The harmonic signal is only generated in the centre of the transmitted ultrasound beam, because relatively high signal strength is required to create harmonics. This effectively means that the beam profile is kept narrower than for fundamental imaging. A narrow beam is important for high resolution images, because it reduces artefacts generated by intracardiac structures positioned near to the beam. Figure 1illustrates diagrammatically the impact that second harmonic imaging has on the effective ultrasound beam profile and reduction in rib reverberation artefacts, which leads to these improvements in quality.
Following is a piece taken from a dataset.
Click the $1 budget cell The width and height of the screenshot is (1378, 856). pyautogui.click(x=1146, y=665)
There is no doubt that this technology provides significant improvement in image quality, especially in patients with suboptimal echocardiography windows (fig 1). In most institutions, it has become the standard technique during stress echocardiography, because there is a critical need for good endocardial definition in this setting. During stress studies image quality often becomes suboptimal, because of respiratory artefacts and tachycardia. As we are often looking for very subtle changes in wall motion and thickening, high resolution images with good endocardial definition is vital. Harmonic imaging is also used routinely in most conventional transthoracic echocardiography studies in our own hospital, especially in adult patients where the echocardiography window is limited. I could not recommend purchasing a new ultrasound system that does not contain tissue harmonic imaging and indeed it may be worth upgrading to this facility, particularly if stress studies are to be undertaken.
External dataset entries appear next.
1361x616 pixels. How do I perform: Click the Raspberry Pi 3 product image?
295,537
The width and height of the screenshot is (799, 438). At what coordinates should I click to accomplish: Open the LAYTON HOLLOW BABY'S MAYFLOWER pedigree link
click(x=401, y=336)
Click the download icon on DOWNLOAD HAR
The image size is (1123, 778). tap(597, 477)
Are there any disadvantages to using harmonic imaging? As a relatively high power ultrasound signal is required to generate harmonics it should be recognised that output levels are higher than with fundamental imaging, although still within regulated safety levels. As the harmonic signal generated within the tissues is of a higher frequency than the fundamental, depth penetration may be more limited. Therefore when visualising very deep structures, harmonic imaging may be limited in value. Finally, the type of processing required to filter out the received harmonic signal does make structures within the heart appear slightly thicker. For example, mitral valve leaflet thickness has been shown to be greater when visualised with harmonic as opposed to fundamental imaging.10 This may be important when assessing myxomatous degeneration in a floppy mitral valve or leaflet calcification. For the same reason, myocardial texture also appears different with second harmonic imaging. Clearly, it is necessary to develop a slightly different “normal echocardiography template” within the brain when interpreting harmonic echocardiography images.
In conclusion, it seems that one of the most dramatic improvements in echocardiographic image quality was discovered by chance and has in theory been available since the beginning of ultrasound imaging, given that second harmonic signals are automatically generated during tissue transmission of ultrasound. All we needed to do was to listen for this new tune from our old fiddle!